WASHINGTON D.C. — In a bipartisan show of performative outrage, members of Congress this week condemned the rising use of artificial intelligence in political attack ads, arguing that machine-generated fabrications undermine the integrity of the electoral process. The consensus among legislators was clear: if voters are going to be misled, it should at least be done with a human touch and the direct approval of a campaign manager.
"There's an art to political deception," stated Rep. Mitch O'Connell (R-KY), adjusting his perfectly pressed suit. "It takes years of practice, focus groups, and highly paid consultants to craft a message so precisely devoid of truth yet so appealing to the base. To let some algorithm just whip that up overnight? It's disrespectful to the craft. What's next, AI speechwriters for our carefully ghostwritten memoirs?" O'Connell paused, reportedly to ensure his internal AI didn't prematurely release his next carefully crafted non-answer.
Many lawmakers feared that the raw efficiency of AI could democratize misinformation, potentially allowing less well-funded campaigns to deploy high-quality, targeted smears. "Our constituents deserve to know that the misinformation they’re consuming has been meticulously curated by our communications teams, not some soulless neural network," lamented Sen. Diane Feinblatt (D-CA). "The personal touch is paramount when you're undermining public trust. We're talking about the bedrock of American democracy here: carefully orchestrated insincerity."
Sources close to various congressional campaigns, speaking anonymously to Hambry, confirmed that the real concern isn't the 'lying' part, but the potential for AI to expose their own existing, less sophisticated methods. "Right now, we pay a small fortune to a team of interns to scroll Facebook for embarrassing photos and then have a junior staffer Photoshop them into compromising situations," one campaign director admitted. "AI could do that in seconds, with better lighting and a more convincing narrative. We're not against lying; we're against lying being cheap and effective for *everyone*."

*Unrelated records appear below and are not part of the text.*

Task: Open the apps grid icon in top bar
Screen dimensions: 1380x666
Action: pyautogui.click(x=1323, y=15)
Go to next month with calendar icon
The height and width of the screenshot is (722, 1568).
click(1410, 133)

The fear, it seems, is less about truth and more about market share. As one unnamed tech lobbyist put it, "Politicians are simply mad that someone else figured out how to make the sausage without inviting them to the factory floor. They want AI regulated, not because it's dangerous, but because their own departments are three years behind schedule on their 'Deepfake Our Opponent into a Furry Convention' initiative." The battle for the soul of political dishonesty has just begun, and apparently, only humans are allowed to win.